== Provided material

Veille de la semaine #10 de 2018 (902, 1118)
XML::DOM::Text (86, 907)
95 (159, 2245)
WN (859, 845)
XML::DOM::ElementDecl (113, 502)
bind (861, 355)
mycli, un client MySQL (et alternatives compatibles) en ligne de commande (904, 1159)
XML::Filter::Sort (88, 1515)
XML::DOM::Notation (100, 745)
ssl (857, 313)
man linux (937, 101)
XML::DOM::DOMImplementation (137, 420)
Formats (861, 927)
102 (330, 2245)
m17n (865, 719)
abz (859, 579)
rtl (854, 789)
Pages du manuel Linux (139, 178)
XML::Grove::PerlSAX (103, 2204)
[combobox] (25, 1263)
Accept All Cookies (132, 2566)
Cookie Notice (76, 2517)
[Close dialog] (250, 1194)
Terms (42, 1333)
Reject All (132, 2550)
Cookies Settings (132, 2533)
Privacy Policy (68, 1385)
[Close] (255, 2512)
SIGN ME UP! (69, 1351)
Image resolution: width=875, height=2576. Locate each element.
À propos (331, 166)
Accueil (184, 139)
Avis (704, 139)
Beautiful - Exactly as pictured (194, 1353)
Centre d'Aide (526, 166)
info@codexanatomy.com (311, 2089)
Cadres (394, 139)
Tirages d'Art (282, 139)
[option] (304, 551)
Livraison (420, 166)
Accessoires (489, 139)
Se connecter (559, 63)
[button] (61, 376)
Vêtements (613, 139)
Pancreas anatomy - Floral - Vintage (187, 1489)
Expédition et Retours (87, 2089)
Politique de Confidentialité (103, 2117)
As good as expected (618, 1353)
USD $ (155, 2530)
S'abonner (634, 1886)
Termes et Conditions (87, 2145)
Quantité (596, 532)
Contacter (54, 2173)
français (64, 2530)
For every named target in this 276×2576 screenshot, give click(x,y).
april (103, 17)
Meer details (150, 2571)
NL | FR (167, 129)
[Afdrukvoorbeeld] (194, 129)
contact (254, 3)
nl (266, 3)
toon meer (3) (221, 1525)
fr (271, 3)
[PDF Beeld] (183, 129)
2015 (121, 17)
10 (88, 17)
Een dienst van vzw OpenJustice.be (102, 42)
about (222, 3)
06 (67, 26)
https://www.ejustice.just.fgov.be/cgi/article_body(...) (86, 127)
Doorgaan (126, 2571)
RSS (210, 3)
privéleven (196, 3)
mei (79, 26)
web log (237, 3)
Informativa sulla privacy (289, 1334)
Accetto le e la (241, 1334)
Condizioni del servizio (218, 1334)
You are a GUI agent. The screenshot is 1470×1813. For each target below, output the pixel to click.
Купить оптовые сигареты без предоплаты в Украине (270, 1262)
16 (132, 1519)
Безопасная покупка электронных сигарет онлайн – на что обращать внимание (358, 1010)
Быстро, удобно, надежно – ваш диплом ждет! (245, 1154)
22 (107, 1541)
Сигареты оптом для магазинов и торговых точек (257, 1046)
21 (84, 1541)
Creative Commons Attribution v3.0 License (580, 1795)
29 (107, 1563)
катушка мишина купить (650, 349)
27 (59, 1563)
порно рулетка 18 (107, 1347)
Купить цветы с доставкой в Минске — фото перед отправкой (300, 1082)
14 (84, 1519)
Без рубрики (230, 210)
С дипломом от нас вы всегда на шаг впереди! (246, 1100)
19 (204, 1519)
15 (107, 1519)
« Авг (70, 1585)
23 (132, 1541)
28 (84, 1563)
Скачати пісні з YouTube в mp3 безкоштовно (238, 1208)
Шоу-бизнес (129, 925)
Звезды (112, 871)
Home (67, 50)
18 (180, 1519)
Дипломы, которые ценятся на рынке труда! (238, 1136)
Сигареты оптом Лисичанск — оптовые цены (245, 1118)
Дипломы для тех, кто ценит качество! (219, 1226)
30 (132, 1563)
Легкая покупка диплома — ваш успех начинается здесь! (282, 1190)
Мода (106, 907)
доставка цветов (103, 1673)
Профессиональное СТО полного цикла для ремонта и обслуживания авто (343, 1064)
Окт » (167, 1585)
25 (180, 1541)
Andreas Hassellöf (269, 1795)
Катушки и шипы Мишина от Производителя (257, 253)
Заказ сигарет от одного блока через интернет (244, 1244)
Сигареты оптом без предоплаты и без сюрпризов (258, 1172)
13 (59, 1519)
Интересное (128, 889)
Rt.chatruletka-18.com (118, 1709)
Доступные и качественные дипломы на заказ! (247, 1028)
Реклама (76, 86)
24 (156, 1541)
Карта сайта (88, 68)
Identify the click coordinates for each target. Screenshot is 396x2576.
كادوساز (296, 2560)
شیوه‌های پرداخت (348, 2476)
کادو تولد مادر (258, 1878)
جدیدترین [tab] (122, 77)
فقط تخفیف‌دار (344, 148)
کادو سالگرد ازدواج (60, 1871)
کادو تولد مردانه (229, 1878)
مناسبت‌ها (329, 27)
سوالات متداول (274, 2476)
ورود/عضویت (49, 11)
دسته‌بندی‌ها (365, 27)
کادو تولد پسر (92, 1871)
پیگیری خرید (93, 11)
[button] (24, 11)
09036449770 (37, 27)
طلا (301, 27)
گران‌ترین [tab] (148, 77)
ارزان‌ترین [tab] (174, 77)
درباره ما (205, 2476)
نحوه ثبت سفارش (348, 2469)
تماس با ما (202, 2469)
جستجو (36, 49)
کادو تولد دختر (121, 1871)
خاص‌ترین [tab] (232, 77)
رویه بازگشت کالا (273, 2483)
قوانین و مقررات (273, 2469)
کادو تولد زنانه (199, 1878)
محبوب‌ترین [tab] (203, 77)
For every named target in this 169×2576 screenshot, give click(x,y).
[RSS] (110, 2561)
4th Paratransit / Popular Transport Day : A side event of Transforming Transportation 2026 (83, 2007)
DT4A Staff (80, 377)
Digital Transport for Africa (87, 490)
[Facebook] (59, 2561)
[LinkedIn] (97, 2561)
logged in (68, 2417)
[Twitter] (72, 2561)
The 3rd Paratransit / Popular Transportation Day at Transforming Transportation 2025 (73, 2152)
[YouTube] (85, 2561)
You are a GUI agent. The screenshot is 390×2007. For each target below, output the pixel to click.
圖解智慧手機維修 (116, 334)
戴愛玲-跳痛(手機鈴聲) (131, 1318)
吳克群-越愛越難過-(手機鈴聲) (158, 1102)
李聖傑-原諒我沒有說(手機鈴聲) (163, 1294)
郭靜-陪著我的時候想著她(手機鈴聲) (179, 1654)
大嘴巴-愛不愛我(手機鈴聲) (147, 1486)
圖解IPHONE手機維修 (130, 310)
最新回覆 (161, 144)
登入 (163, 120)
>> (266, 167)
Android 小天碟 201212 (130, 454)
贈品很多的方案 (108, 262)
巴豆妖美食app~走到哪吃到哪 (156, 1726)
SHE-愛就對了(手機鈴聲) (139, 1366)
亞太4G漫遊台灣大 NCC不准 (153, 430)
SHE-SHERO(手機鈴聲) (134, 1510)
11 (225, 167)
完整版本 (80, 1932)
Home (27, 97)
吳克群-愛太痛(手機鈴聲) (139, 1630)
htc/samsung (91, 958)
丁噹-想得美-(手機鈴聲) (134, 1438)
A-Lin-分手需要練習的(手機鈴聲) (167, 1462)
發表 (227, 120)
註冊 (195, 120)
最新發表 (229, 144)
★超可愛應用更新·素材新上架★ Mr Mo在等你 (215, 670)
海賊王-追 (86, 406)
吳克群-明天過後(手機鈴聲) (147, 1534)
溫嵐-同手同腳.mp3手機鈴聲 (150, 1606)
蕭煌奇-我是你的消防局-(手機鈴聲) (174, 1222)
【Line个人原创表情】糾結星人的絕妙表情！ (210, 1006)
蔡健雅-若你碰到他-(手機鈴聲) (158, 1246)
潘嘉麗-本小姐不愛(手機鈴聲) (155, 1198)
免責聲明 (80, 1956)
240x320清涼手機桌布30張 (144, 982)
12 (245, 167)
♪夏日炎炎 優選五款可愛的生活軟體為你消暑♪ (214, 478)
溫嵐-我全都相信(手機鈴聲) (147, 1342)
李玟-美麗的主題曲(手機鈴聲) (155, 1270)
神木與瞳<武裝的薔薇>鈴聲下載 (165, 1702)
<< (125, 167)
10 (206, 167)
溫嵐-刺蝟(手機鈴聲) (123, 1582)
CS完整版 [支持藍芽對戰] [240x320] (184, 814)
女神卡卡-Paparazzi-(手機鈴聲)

====

_To do_
Please find each line in the records above that holds the word "оптом", and copy it.

_Answer space_
Сигареты оптом для магазинов и торговых точек (257, 1046)
Сигареты оптом Лисичанск — оптовые цены (245, 1118)
Сигареты оптом без предоплаты и без сюрпризов (258, 1172)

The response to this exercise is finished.